# New Thriller -- "Hope Town" -- Available Now!



## BP Myers (Jun 7, 2009)

I'm delighted to report my new thriller is available now, exclusively for the Kindle, and announced first here to my friends at Kindleboards.

If you enjoy the works of Nelson DeMille and Jim Thompson, or liked _No Country for Old Men_ . . . this is the book for you.



*Hope Town*

_The sleepy, seaside village of Hopeton is not all it appears . . ._

At the end of a bad day, Parker nurses his wounds at a local watering hole. There he meets a woman. Turns out, her day was almost as bad as his. Almost. After seeking solace in each other's arms, they find themselves unwittingly thrown together in a deadly race for survival.

Because two others are in the bar that evening, one predator: the town bigwig with a cash flow problem, and one prey, the bank president who refuses to help. Big mistake. Because Bobby Jo knows a dark secret and will stop at nothing to get what he wants.

From the high-rises of downtown Boston, to the high seas of the Atlantic, to the dirty sandlots of a sleepy south shore town, events move inexorably towards their pulse-pounding climax . . .

It's a small town. Maybe even something like your town. But all may already be lost for the good citizens of . . . Hope Town.

Available now, exclusively for the Kindle, for the low price of just $1.19.

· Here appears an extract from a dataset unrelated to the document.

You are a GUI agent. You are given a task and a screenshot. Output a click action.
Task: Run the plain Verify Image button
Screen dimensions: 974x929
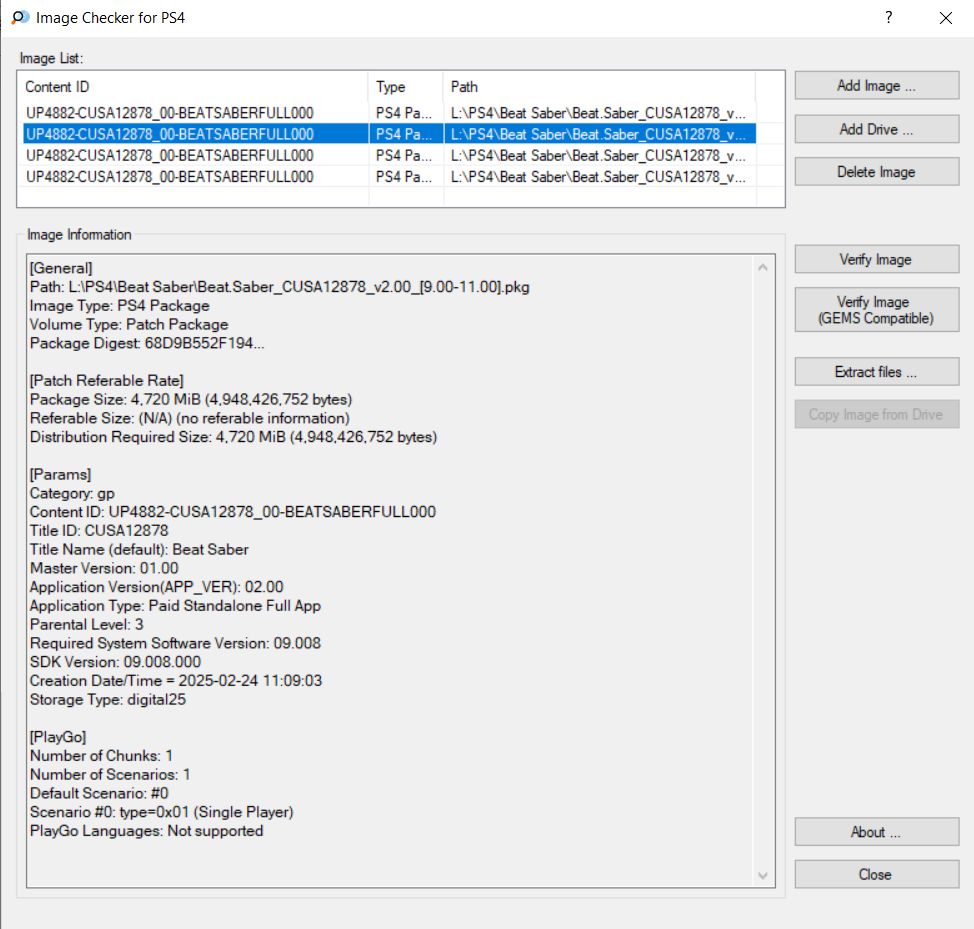tap(876, 260)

And as always, thanks for taking a chance on this new writer.


----------



## Lynn McNamee (Jan 8, 2009)

Well, I loved Sumner Gardens, so I had to pick this one up.

There went all my resolve to take a break from book purchases.  

Gee, thanks a lot, Brendan!


----------



## BP Myers (Jun 7, 2009)

Thank you, Red. Can't thank you enough for your continued support.

Think you'll find this one far different and darker than the other.

It's my first thriller . . . so go easy!

And thanks again.


----------



## DFT (Jul 31, 2009)

I can't wait to read this new one. I loved Sumner Gardens and felt a very strange connection to it kinda like stand by me. Keep em comming Brendan


----------



## BP Myers (Jun 7, 2009)

Wow. You rock, DFT. Can't thank you enough for your kind comments about "Sumner Gardens."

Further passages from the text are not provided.